Originally posted by eloes@Sep 26 2004, 03:05 PM
It kind of depends on the situation, how it came up, wtc. My brother, for example, is a very intelligent guy but can be very obtuse sometimes. He tends to have good taste, but I am nearly positive that he would come off as an utter jerk if he were to give his 'advice' on someone's outfit, however correct he may have been. My friend Chris, on the other hand, could give the same person advice about the same thing, but phrase it differently and make it a very nice comment. It's all in how you make the other person feel. If you make the person feel threatened in some way about his/her choice or taste, s/he is more likely to lash out at you in return for what you tohught was friendly advice. Making the person feel good, on the other hand, can make the criticism more acceptable and even appreciated.

For example, if you were to say, "You know, your pants don't quite match your shoes. You probably should have worn black with those colors or added another brown accessory," the advise would be taken in a negative light because the person would perceive it as a criticism of his/her judgement or taste rather than advice. By saying, "Hey, I never would have thought to pair blue clothes with brown shoes. You know what would look great along with that look? A brown handbag" (or something to that effect--approaching it in a positive way), you make the other person feel good because they came up with something new while still adding your two cents. You're still running a risk because she might be extra-sensitive or it still might come off wrong, but it's certainly nicer and less accusatory. My friend Chris once said something like, "You know what would look great with that jacket? Orange" (or something like that, but again--in a really nice way) and it made me think about new color combinations rather than think of any criticism he might have had for my sense of style. I have no idea how you approached your co-worker, but TheSoCalledPrep probably imagined something like the first scenario, which would have offended her, and based her comment on that, so it isn't fair to say that she's insecure.

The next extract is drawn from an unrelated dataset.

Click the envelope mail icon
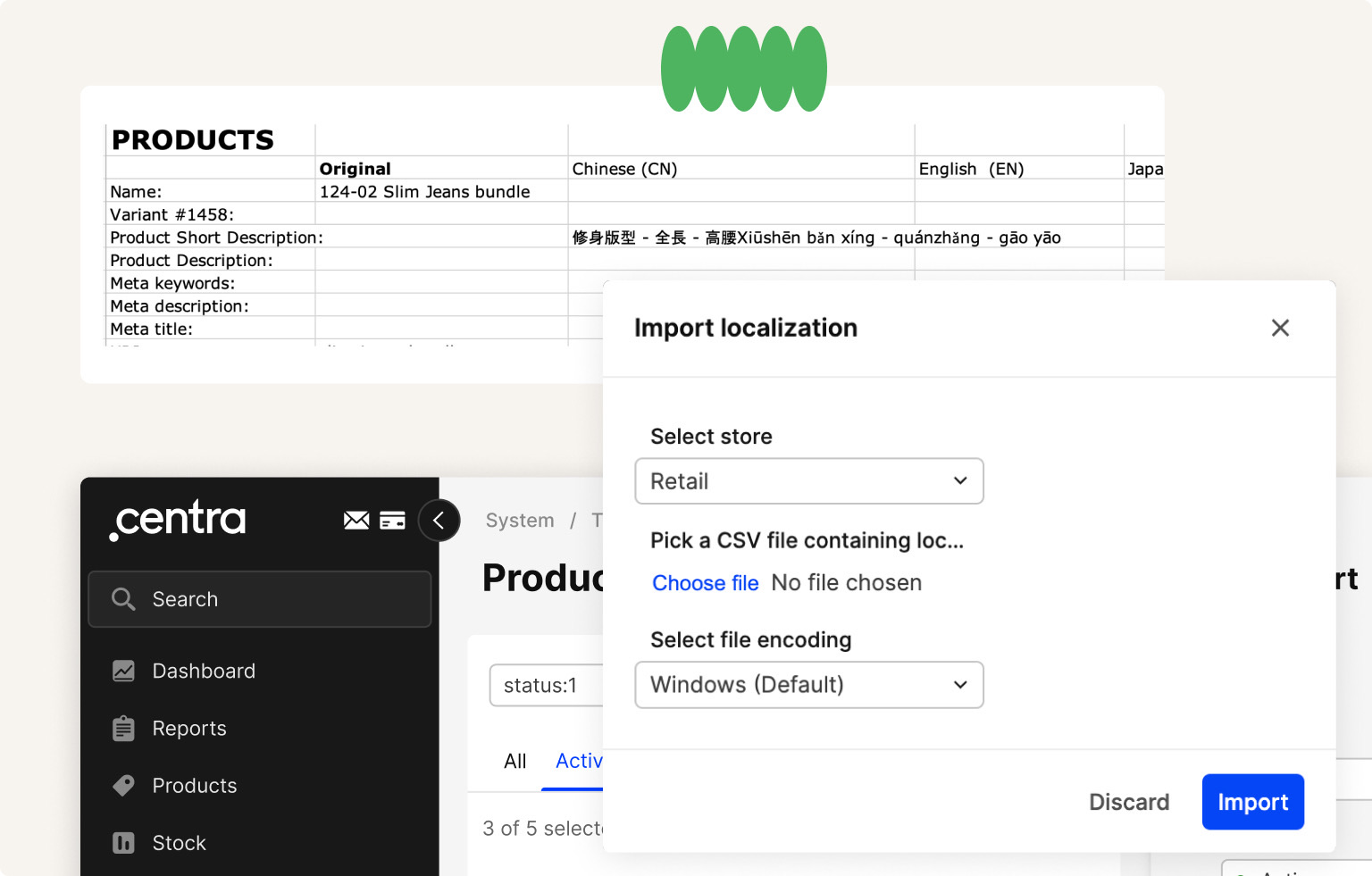 point(356,520)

If you want to get back on good terms (you do work together, after all, and it's always good to avoid office cattiness), I suggest that you apologize to her in a way that doesn't say that you agree with her that you were wrong about the colors, but acknowledges that you're sorry that your comment came off in an offensive way. Maybe, "Look, I'm sorry I offended you with that comment on your clothing. I didn't mean to criticize your taste, I was just trying to give some friendly feedback about your color combination since you care about how you look. You may not agree with my advice, but at least you know I'm honest about what I think." Or maybe that would offend her more. Oh, I don't know. Just ignore this last paragraph and I'll try to leave well enough alone by stopping my loooong page of advice. I hope that it was at least slightly helpful.